Return the lines from the one containing "Open the reply tweet's three-dot menu" up to and including the one containing "point(840,461)", keeping them unchanged.

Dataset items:
* * * * * * *

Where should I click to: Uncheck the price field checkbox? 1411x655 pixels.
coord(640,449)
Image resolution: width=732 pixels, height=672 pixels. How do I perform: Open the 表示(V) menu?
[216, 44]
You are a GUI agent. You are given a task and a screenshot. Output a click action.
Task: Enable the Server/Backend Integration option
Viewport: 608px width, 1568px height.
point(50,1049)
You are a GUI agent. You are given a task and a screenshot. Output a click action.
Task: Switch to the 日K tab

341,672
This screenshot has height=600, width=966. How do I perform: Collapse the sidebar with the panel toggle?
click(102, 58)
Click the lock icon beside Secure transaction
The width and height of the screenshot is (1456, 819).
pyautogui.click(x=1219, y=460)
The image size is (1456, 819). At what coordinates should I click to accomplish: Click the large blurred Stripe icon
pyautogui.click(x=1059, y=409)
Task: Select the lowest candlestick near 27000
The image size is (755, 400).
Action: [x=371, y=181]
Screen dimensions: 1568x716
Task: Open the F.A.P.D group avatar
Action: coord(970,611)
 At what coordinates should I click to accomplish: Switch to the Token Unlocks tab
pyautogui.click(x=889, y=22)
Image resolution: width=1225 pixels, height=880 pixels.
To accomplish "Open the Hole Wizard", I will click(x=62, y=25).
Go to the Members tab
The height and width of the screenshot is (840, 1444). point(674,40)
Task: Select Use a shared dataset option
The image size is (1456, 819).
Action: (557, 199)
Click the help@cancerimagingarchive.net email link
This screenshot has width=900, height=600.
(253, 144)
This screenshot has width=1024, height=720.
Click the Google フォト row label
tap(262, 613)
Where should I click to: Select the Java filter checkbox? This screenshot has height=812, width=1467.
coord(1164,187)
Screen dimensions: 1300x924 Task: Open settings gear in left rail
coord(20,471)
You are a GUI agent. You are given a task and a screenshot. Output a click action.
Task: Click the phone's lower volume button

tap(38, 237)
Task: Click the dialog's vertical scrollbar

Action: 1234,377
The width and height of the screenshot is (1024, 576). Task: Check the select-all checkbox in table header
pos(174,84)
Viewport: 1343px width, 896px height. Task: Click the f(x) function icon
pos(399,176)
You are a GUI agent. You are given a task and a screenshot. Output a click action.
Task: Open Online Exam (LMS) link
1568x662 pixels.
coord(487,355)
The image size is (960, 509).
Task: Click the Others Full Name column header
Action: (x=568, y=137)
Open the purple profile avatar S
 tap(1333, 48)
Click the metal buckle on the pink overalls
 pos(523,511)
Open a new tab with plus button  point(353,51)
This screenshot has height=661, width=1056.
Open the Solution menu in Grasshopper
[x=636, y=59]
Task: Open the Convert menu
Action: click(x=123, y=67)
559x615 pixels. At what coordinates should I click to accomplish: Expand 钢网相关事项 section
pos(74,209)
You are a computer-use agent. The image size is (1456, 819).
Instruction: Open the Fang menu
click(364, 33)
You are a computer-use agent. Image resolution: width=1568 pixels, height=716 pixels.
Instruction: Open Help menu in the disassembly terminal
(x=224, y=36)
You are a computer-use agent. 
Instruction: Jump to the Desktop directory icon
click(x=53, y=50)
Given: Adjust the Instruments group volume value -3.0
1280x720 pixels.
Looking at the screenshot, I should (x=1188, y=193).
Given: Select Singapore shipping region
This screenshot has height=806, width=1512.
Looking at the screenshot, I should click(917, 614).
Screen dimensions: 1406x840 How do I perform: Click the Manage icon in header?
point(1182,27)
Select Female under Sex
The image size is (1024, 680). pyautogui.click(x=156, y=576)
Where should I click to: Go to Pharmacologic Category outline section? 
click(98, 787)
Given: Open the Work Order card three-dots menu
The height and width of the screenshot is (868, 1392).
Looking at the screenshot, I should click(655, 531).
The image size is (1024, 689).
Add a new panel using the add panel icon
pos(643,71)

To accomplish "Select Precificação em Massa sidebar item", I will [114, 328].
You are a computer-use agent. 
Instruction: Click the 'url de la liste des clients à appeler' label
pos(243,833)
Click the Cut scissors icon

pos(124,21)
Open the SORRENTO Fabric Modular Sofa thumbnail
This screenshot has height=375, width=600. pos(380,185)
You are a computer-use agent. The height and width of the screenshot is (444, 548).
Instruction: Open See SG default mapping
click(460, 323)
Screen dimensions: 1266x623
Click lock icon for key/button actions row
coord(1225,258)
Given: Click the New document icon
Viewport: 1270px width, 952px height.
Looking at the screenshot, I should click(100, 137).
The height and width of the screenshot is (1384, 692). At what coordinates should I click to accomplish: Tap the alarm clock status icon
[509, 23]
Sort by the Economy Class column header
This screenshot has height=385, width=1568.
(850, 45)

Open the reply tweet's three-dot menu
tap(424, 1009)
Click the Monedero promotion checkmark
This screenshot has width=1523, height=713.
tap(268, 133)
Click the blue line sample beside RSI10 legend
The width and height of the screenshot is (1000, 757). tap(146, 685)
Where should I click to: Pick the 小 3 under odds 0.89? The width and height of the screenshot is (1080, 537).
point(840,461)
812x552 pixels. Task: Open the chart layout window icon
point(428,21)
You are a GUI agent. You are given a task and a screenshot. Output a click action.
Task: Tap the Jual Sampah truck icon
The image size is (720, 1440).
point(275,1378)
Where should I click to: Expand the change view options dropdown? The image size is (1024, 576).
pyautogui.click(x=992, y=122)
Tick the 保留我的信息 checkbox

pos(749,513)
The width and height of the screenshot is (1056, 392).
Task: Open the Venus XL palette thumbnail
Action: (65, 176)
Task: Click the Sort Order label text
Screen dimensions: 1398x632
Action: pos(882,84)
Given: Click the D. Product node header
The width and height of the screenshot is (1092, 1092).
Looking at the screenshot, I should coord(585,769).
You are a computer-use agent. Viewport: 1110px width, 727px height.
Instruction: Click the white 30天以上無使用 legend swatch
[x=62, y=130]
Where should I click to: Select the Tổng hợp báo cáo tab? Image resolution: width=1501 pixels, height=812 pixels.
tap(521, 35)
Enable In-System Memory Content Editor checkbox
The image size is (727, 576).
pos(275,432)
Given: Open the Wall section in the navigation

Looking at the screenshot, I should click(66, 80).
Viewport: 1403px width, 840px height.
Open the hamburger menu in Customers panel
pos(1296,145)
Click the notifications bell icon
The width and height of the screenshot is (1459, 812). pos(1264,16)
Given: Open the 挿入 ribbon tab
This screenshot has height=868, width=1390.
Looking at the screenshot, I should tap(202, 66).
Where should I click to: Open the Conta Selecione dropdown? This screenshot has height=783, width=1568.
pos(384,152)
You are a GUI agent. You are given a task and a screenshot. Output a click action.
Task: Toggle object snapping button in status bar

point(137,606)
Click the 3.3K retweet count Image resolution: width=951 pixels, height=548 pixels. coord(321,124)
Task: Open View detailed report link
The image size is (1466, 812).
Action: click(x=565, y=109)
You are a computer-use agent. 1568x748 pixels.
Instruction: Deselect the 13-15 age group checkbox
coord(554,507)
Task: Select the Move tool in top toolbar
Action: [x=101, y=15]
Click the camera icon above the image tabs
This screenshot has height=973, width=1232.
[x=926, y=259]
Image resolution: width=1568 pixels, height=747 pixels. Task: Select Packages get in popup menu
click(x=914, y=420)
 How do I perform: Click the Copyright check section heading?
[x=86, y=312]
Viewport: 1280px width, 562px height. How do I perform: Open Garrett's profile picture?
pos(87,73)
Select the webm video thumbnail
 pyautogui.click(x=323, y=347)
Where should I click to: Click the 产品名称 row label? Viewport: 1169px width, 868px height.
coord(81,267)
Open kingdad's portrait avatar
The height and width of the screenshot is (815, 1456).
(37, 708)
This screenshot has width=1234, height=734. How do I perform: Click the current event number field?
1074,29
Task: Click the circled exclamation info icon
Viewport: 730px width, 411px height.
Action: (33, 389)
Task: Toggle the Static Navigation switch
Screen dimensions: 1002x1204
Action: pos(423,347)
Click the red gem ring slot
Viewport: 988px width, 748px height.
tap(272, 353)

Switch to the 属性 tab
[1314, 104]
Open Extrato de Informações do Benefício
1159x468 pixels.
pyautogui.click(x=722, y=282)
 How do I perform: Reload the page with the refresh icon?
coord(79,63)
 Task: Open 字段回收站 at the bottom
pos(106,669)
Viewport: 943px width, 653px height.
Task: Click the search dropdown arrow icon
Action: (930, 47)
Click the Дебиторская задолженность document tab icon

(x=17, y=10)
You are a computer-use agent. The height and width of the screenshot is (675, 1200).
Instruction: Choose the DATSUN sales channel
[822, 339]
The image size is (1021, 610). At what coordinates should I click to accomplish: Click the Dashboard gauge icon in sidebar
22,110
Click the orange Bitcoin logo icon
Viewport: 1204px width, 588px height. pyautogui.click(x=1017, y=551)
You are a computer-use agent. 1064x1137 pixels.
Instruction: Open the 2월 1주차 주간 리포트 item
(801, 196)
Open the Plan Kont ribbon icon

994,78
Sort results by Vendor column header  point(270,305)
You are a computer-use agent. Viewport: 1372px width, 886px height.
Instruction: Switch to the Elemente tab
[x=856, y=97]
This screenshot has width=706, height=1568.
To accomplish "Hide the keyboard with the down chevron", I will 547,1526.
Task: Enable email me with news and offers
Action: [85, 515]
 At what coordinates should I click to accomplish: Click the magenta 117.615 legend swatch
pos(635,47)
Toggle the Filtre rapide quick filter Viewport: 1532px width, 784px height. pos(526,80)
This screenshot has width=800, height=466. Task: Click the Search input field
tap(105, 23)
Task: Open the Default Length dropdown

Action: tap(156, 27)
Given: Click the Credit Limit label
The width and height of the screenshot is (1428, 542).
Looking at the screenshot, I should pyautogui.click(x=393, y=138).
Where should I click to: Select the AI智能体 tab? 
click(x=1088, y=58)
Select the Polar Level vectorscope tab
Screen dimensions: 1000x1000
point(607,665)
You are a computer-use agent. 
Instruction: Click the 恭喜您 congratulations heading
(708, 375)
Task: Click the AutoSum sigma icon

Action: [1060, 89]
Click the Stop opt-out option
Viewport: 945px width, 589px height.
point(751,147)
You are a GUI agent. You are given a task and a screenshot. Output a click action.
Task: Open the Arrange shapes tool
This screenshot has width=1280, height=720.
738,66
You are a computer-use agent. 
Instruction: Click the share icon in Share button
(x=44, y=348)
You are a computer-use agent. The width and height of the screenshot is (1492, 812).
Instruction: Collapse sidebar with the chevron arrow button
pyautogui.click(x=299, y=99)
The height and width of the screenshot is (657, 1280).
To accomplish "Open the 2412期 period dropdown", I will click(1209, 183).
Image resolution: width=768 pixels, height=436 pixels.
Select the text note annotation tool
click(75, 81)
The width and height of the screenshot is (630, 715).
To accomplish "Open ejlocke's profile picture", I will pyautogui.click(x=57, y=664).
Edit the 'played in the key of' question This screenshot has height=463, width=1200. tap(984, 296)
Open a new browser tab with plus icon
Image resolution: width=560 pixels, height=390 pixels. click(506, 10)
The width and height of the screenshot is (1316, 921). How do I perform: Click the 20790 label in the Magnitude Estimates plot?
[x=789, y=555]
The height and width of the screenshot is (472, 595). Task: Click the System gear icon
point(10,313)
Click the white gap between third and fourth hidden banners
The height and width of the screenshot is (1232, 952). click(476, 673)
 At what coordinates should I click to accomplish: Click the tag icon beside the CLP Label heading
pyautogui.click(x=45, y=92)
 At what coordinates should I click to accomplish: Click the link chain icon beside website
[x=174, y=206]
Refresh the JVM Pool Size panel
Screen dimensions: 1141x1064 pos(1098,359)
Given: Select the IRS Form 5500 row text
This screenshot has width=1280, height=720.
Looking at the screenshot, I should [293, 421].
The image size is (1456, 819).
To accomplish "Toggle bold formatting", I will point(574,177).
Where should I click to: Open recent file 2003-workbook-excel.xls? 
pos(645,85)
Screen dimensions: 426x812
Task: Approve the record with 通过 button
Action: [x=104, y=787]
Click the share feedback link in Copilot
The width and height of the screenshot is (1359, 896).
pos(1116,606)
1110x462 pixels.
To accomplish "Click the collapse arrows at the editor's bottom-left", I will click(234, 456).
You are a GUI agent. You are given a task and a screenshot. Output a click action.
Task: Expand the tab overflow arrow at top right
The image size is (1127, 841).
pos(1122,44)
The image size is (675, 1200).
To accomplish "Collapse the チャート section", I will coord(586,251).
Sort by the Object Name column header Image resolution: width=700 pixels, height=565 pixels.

* * * * * * *

ANSWER TO THIS TASK >>
Open the reply tweet's three-dot menu
tap(424, 1009)
Click the Monedero promotion checkmark
This screenshot has width=1523, height=713.
tap(268, 133)
Click the blue line sample beside RSI10 legend
The width and height of the screenshot is (1000, 757). tap(146, 685)
Where should I click to: Pick the 小 3 under odds 0.89? The width and height of the screenshot is (1080, 537).
point(840,461)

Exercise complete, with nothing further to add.